Lorsque je me réveille, je me redresse rapidement et fais glisser la couverture de survie dorée qui fait un bruit désagréable. Dès que je suis apte à me lever et que Christine arrête de s'inquiéter et de me disputer sur mon état, nous repartons. Je ne vais pas dire que je suis en pleine forme, mon niveau d'énergie est au plus bas comme si je n'avais pas dormi depuis plusieurs jours. J'ai tout de même réussi à faire passer Jeanne et c'est la plus grande satisfaction que je puisse avoir. Mon t-shirt est trempé de sueur, mes cheveux sont collés dans ma nuque et sur mon front. Mon amie me sert de soutien en mettant mon bras gauche sur son épaule pendant la longue descente de l'escalier, nous sommes vigilantes à chaque pas. Nous n'échangeons pas, le bruit de nos respirations et de nos pas rythment notre descente.

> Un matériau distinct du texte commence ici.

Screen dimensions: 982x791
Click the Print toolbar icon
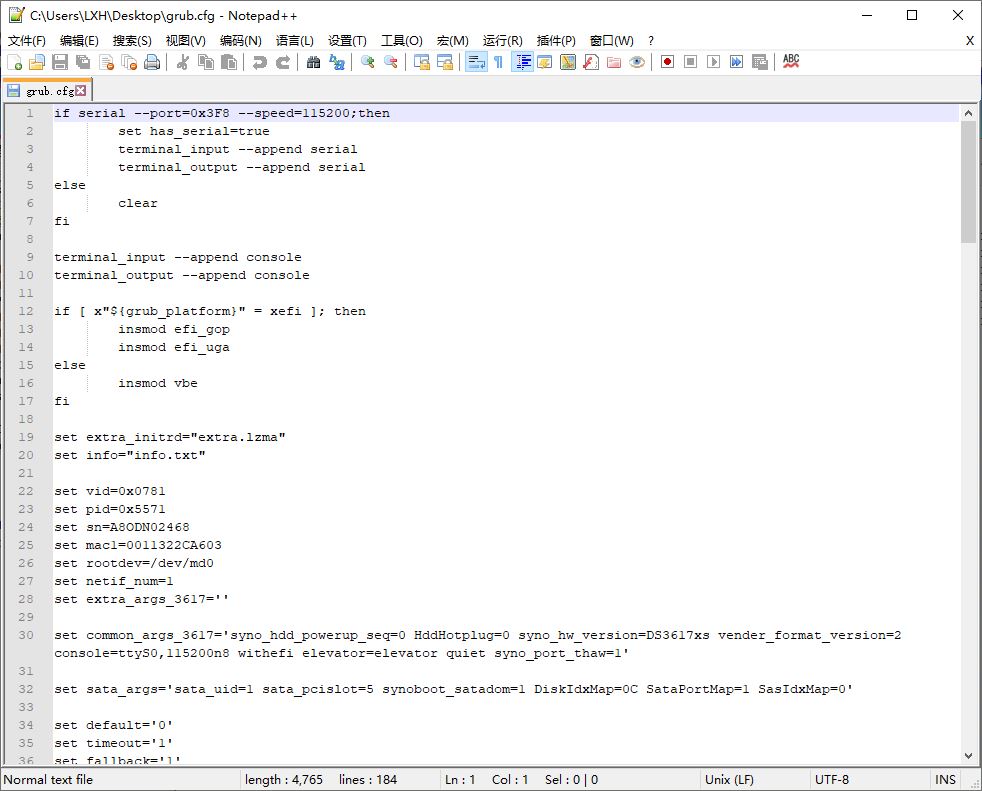pos(152,62)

Je suis dans l'incapacité de conduire, nous aurions dû partager une voiture. Nous venons de sortir de l'enceinte, le soleil se lève dans notre dos montrant sous un nouvel angle le château. L'atmosphère est beaucoup plus légère, l'air est respirable donnant une seconde vie à cette demeure. Le temps s'est véritablement évaporé pendant cette excursion. Elle m'ouvre la portière passagère de sa voiture et me laisse m'installer pendant qu'elle va vérifier que je n'ai rien laissé d'important dans mon propre véhicule. Je suis tellement éreintée que je fixe l'horizon et le levée du soleil sans réfléchir, mon cerveau est vide, j'ai l'impression de voir tout en accéléré. Christine croise avant de rentrer dans sa voiture le maître des lieux. Elle remet ses cheveux en arrière et lui montre mon véhicule avec un grand sourire. Elle échange quelques minutes avec lui tout en rigolant en lui touchant le bras. Je n'entends pas un traître mot de leur échange. Ce n'est que lorsqu'elle se retourne après avoir ouvert la portière que j'entends son merci.

Durant le retour nous n'avons pas échangé un seul mot.